REMOVING THE TEXTURE FEATURE RESPONSE TO OBJECT
BOUNDARIES
Padraig Corcoran and Adam Winstanley
National Centre for Geocomputation, John Hume Building, National University of Ireland Maynooth, Ireland
Keywords: Segmentation, Texture Boundary Response, Gabor Filters.
Abstract: Texture is a spatial property and thus any features used to describe it must be calculated within a
neighbourhood. This process of integrating information over a neighbourhood leads to what we will refer to
as the texture boundary response problem, where an unwanted response is observed at object boundaries.

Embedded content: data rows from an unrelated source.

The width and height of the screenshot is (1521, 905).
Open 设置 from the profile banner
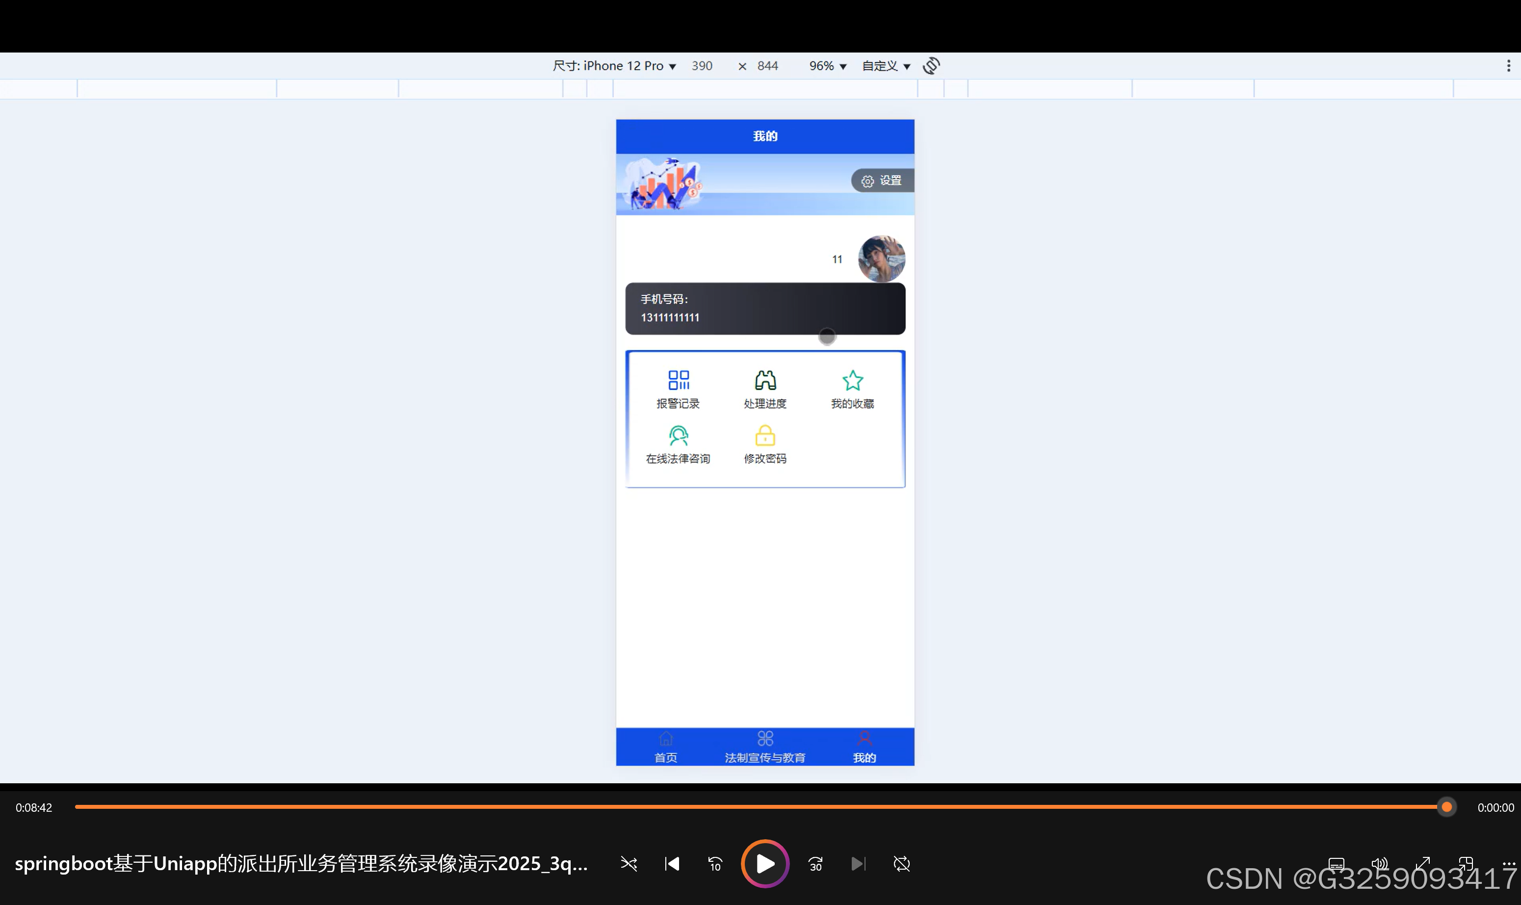click(882, 180)
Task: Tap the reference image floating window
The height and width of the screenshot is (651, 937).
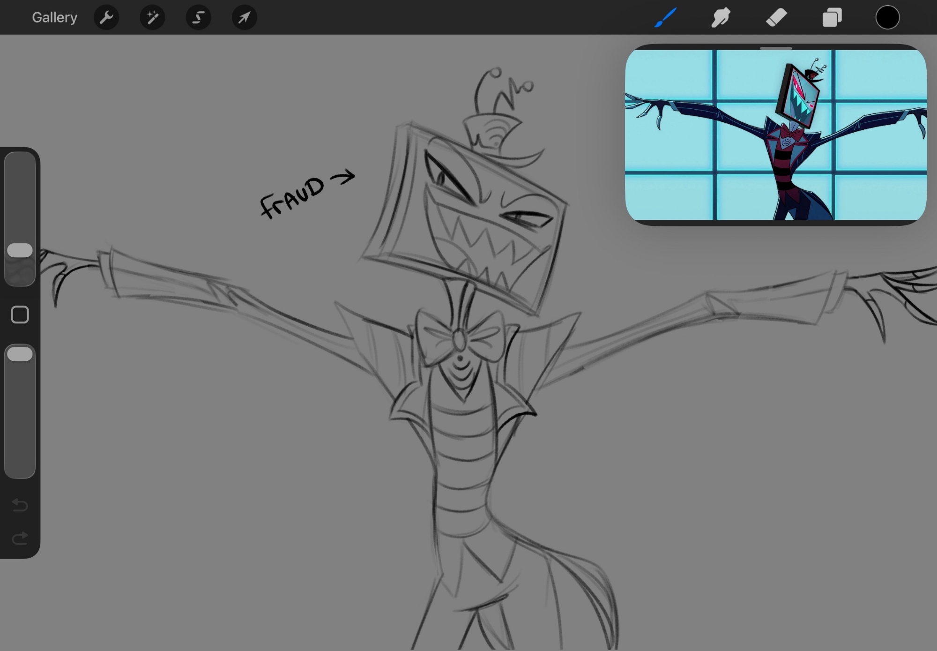Action: click(x=775, y=135)
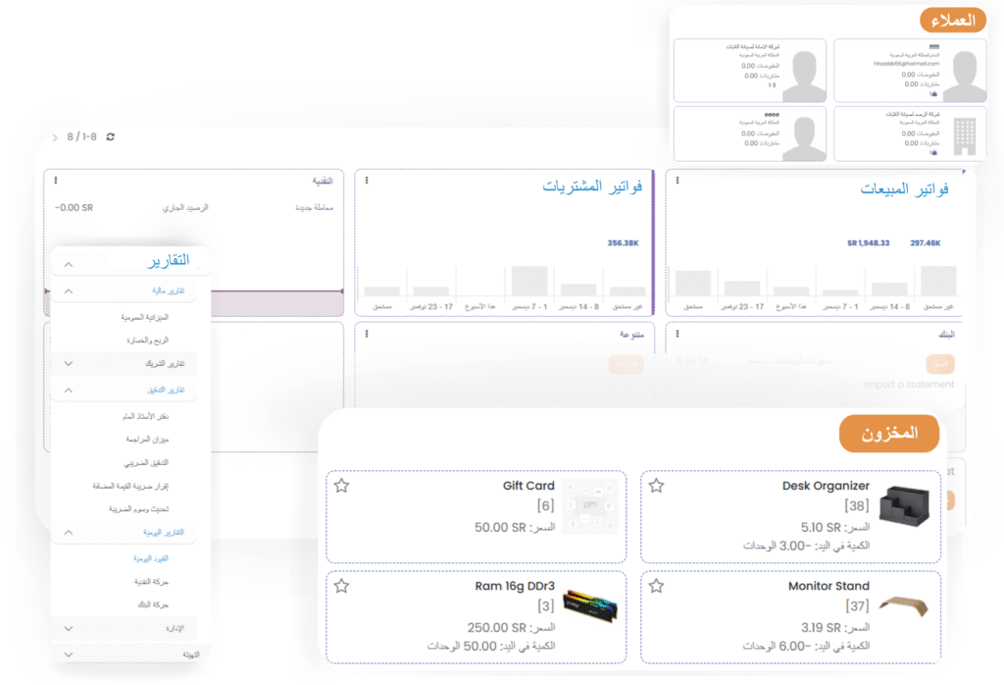Open kebab menu on فواتير المشتريات card

[x=367, y=181]
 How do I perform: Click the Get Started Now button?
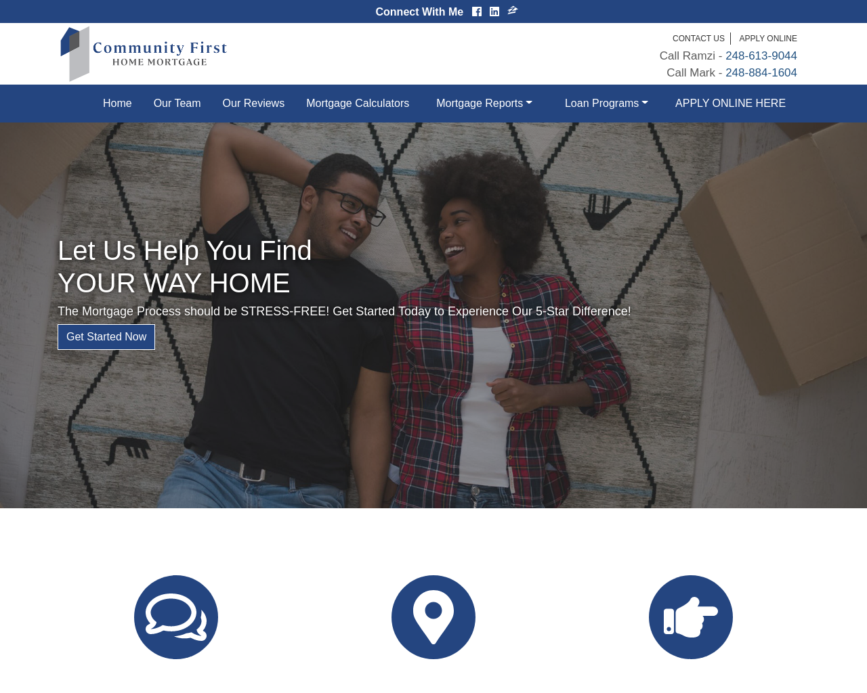(106, 337)
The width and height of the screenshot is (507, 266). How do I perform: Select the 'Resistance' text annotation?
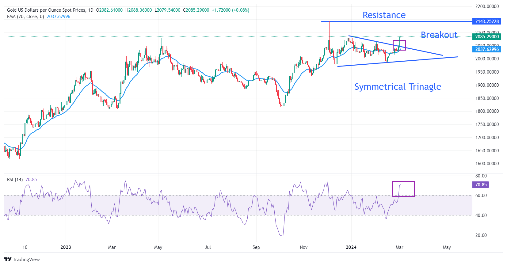[x=384, y=15]
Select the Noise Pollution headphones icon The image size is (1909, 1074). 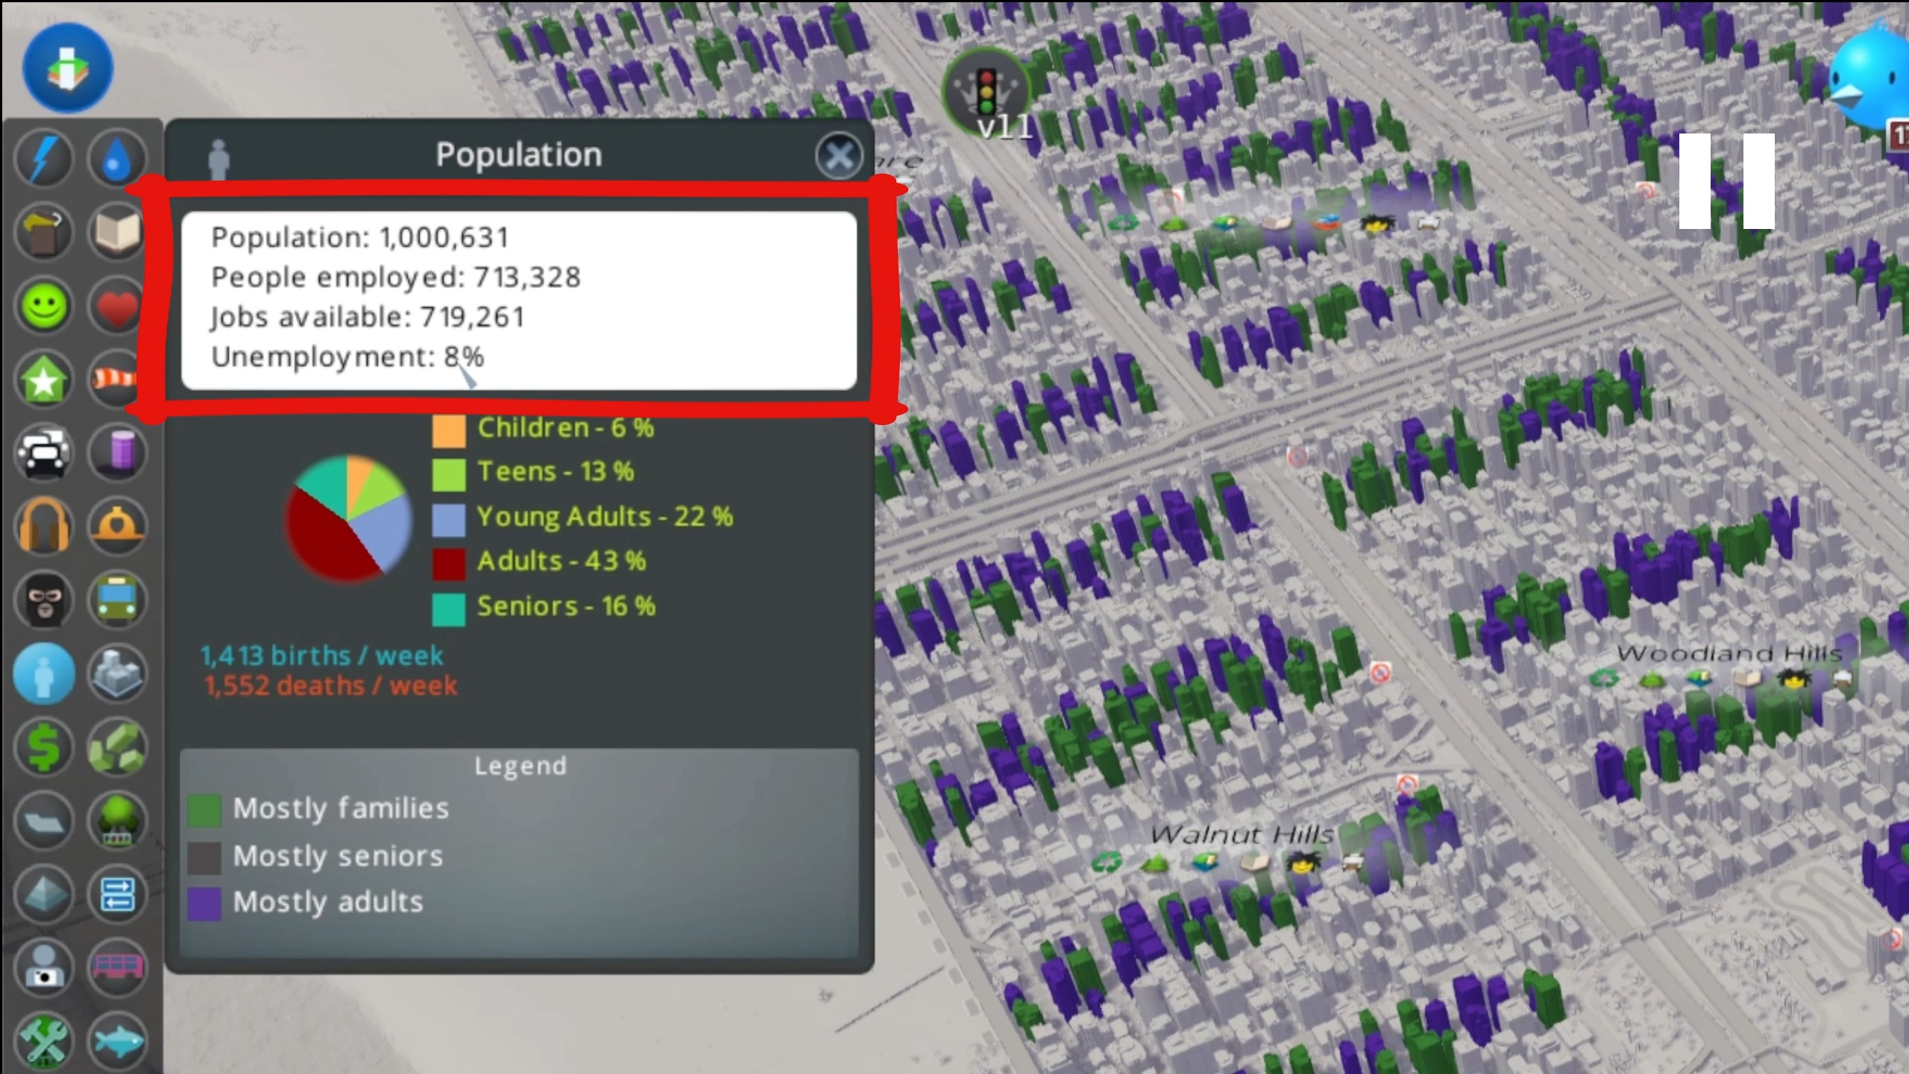click(43, 526)
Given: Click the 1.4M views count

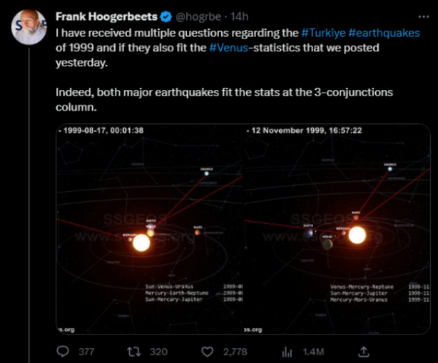Looking at the screenshot, I should pyautogui.click(x=313, y=352).
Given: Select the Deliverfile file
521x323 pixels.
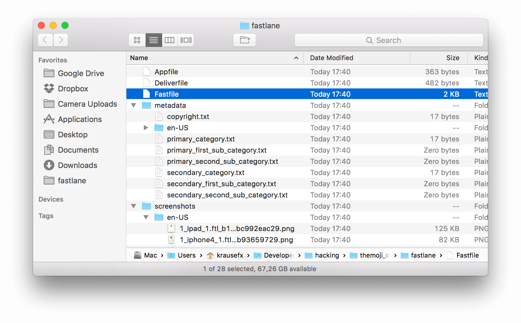Looking at the screenshot, I should 171,83.
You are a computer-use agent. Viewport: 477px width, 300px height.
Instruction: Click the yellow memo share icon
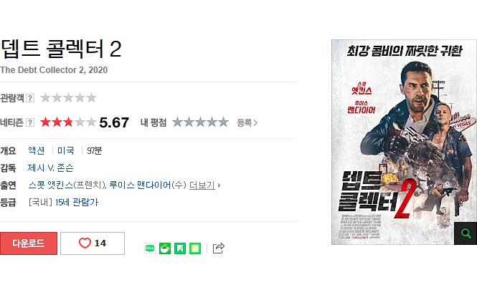(195, 248)
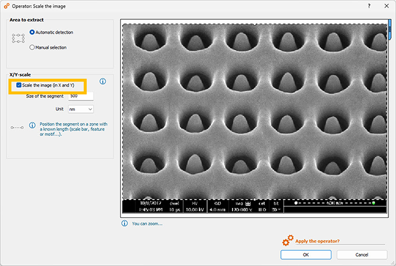
Task: Open the Unit dropdown set to nm
Action: click(81, 109)
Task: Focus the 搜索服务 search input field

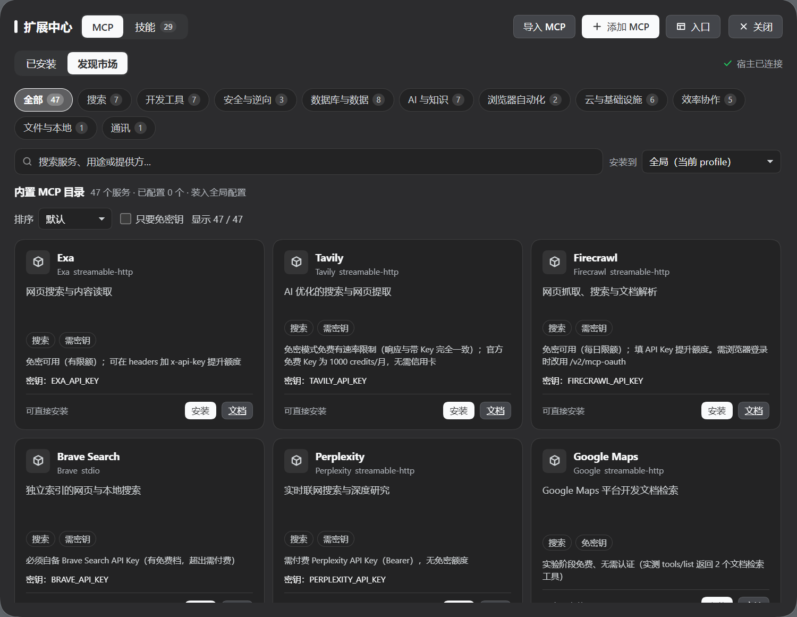Action: tap(308, 162)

This response is due to features being extracted from a mixture of textures and/or an intensity edge between
objects. If segmentation is performed using these raw features this will lead to the generation of unwanted
classes along object boundaries. To overcome this, post processing of feature images must be performed to
remove this response before a classification algorithm can be applied. To date this problem has received
little attention with no evaluation of the alternative solutions available in the literature of which we are
aware. In this work we perform an evaluation of known solutions to the boundary response problem and
discover separable median filtering to be the current best choice. An in depth evaluation of the separable
median filtering approach shows that it fails to remove certain parts or types of object boundary response.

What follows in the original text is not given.